目前,TiDB 支持多种嵌入模型,例如 Amazon Titan、Cohere、Jina AI、OpenAI、Gemini、Hugging Face 以及 NVIDIA NIM。你可以根据需求选择合适的模型。更多信息,请参阅自动嵌入概述。
集成
为提高开发效率,你可以将 TiDB 向量搜索与主流 AI 框架(如 LlamaIndex 和 LangChain)、嵌入服务(如 Jina AI)以及 ORM 库(如 SQLAlchemy、Peewee 和 Django ORM)进行集成。

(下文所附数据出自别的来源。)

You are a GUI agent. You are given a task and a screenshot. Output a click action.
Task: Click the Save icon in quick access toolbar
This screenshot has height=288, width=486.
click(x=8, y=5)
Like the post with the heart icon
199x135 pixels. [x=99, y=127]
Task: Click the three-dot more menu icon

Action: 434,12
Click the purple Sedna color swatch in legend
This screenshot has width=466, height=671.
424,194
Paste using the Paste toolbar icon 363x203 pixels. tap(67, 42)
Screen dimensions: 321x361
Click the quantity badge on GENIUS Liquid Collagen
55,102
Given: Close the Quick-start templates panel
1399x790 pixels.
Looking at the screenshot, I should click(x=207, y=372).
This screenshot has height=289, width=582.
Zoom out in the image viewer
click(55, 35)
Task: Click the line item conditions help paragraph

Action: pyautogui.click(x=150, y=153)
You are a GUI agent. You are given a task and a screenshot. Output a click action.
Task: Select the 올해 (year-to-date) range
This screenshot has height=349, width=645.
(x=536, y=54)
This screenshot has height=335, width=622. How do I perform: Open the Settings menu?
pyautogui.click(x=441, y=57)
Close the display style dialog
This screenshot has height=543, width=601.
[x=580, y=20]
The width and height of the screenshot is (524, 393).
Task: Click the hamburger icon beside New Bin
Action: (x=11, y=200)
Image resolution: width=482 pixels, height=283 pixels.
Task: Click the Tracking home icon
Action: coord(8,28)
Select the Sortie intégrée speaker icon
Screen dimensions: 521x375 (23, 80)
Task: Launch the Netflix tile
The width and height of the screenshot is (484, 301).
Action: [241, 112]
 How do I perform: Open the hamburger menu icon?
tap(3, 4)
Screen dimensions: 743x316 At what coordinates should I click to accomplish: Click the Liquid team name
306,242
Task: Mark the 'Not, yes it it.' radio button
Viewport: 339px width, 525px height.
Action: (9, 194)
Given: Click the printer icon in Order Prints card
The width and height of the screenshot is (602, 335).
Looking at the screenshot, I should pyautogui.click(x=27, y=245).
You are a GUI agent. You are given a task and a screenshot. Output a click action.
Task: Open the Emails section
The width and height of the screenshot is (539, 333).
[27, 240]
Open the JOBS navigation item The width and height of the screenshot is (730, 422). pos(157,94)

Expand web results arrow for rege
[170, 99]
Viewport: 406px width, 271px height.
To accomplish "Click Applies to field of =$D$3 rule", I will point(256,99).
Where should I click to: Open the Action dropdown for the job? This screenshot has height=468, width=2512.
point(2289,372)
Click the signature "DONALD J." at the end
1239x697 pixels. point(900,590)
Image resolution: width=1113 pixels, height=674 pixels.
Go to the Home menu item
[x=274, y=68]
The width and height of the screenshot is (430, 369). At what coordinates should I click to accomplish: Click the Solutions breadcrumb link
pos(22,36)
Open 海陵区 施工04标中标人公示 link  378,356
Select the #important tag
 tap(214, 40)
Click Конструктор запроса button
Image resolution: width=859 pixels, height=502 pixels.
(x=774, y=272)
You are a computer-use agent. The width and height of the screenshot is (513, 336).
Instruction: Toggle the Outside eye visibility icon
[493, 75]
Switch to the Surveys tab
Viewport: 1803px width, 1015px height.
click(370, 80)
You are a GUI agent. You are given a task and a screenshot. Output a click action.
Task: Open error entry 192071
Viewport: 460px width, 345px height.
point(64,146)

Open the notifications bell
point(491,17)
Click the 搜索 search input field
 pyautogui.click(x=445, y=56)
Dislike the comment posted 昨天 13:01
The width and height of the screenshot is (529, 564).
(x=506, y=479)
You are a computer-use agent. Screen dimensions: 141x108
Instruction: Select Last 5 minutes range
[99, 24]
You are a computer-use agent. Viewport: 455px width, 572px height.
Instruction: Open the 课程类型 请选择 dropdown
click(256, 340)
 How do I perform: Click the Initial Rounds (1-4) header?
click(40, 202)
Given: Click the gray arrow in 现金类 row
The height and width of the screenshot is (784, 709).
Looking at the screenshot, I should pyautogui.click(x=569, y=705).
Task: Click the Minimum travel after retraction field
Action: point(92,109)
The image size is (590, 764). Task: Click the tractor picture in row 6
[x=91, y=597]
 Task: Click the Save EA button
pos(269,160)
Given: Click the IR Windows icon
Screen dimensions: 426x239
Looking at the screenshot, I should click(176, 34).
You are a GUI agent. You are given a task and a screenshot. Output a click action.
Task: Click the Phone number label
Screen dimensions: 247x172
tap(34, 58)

你可以根据自己的使用场景选择最合适的集成方式。
更多信息,请参阅向量搜索集成概述。
文本搜索
与侧重语义相似性的向量搜索不同,全文搜索主要基于精确关键词进行文档检索。
在 RAG 场景中,为了提升检索质量,你可以将向量搜索与全文搜索结合使用。
| 场景 | 文档 |
|---|---|
| 使用 SQL 进行基于关键词的搜索 | 使用 SQL 进行全文搜索 |
| 在 Python 应用中进行全文搜索 | 使用 Python 进行全文搜索 |
| 结合向量搜索与全文搜索以获得更优结果 | 混合搜索 |
性能优化
为了优化向量搜索查询的性能,你可以遵循一系列最佳实践,例如添加向量索引、监控索引构建进度、降低向量维度、排除向量列以及对索引进行预热。
关于这些最佳实践的详细说明,请参阅提升向量搜索性能。
限制
在实现向量搜索之前,请注意以下限制:
- 单个向量的最大维度为 16383
- 向量列不能作为主键、唯一索引或分区键
- 向量类型与其他数据类型之间不支持直接类型转换(可使用字符串作为中间类型)
完整限制列表,请参阅向量搜索限制。